Part 2: Student Practice Questions

Conceptual Understanding

  1. In the context of LLMs, tokenization is most analogous to which economic concept?

    1. Calculating GDP from component expenditures
    2. Converting qualitative survey responses into Likert scales
    3. Aggregating individual demand curves into market demand
    4. Transforming nominal values into real values using a price index
  2. Explain why word embeddings are more powerful than simple word-counting methods for analyzing economic text. Provide one concrete example related to monetary policy analysis.

  3. “The attention mechanism in transformers works similarly to an economist identifying which variables in a regression have the largest coefficients.” Justify your answer.

  4. When an LLM “hallucinates” a non-existent Federal Reserve working paper, this primarily occurs because:

    1. The model lacks sufficient parameters to store all economic knowledge
    2. The model optimizes for plausible-sounding text rather than factual accuracy
    3. Economic terminology wasn’t well-represented in the training data
    4. The temperature parameter was set too low during generation
  5. Describe how positional encoding solves a problem that would be particularly problematic when analyzing economic time series narratives (e.g., “First inflation rose, then the Fed acted”).

  6. You’ve trained a simplified Word2Vec CBOW model on economics texts. The 3-dimensional embeddings for key terms are:

    "inflation"  = [ 0.85,  0.30, -0.20]
    "deflation"  = [-0.78,  0.25, -0.15]
    "wages"      = [ 0.40,  0.65,  0.10]
    "prices"     = [ 0.75,  0.20, -0.30]
    1. Calculate the vector result of: "inflation" – "prices" + "wages"

    2. Using cosine similarity, determine which term ("inflation", "deflation", "wages", or "prices") is closest to your result from (a). Show your similarity calculations for at least two terms.

    3. Interpret the economic concept this vector arithmetic approximates. Why might this relationship emerge naturally in economics texts even without explicit training on economic theory?
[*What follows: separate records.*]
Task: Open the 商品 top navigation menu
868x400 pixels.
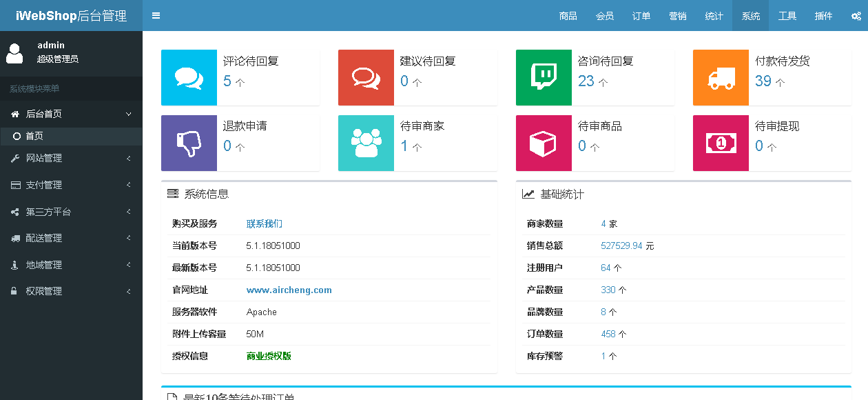Action: [x=568, y=16]

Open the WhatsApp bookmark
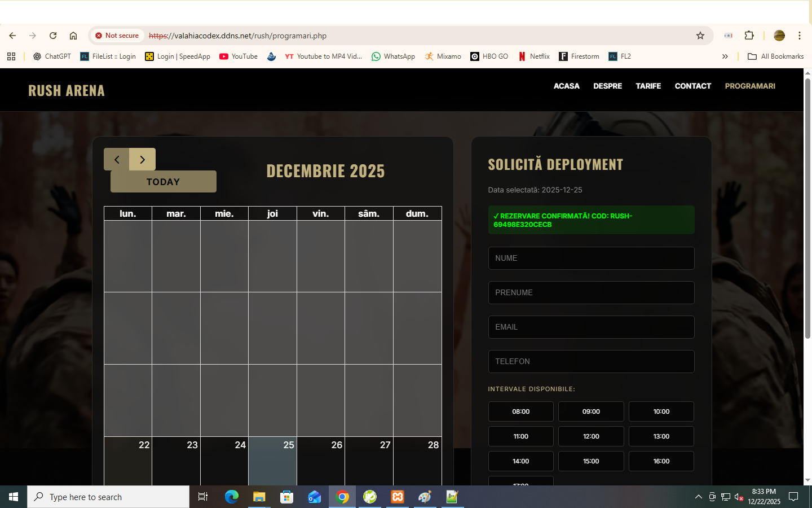click(x=393, y=56)
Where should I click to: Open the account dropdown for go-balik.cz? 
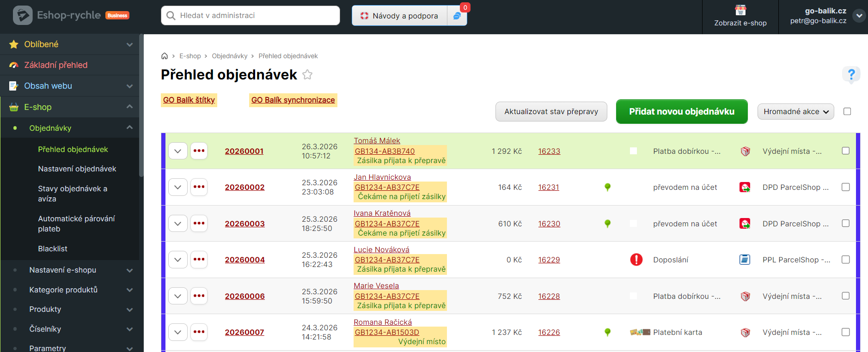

  7. An economist uses gradient descent to estimate parameters of a nonlinear demand function \(Q = \alpha P^\beta + \epsilon\) by minimizing mean squared error on sales data. The loss trajectory across iterations shows three distinct patterns:

    Iteration Range Loss Behavior Parameter Trajectory
    1–50 Oscillates wildly: 120 → 45 → 98 → 32 → 105 \(\beta\): -0.8 → -1.9 → -0.3 → -2.4 → -0.1
    51–120 Decreases smoothly: 85 → 42 → 21 → 9.3 \(\beta\): -1.2 → -1.4 → -1.5 → -1.52
    121–200 Stuck near 9.2 with minimal change \(\beta\): -1.52 → -1.521 → -1.520 → -1.521
    1. Diagnose the learning rate issue in iterations 1–50. What specific adjustment to the learning rate would resolve the oscillation? Justify mathematically using the update rule \(w_{t+1} = w_t - \alpha \nabla L(w_t)\).

    2. Explain why the optimization appears stuck after iteration 120 despite non-zero gradients. Distinguish between convergence to a local minimum versus vanishingly small learning rate effects as possible causes.

    3. In structural economic estimation, non-convex loss surfaces often arise from identification problems (e.g., multiple parameter combinations fitting the data equally well). How does this challenge differ fundamentally from the learning rate issues diagnosed in (a) and (b)? What estimation strategy—not just optimization tuning—would address identification problems?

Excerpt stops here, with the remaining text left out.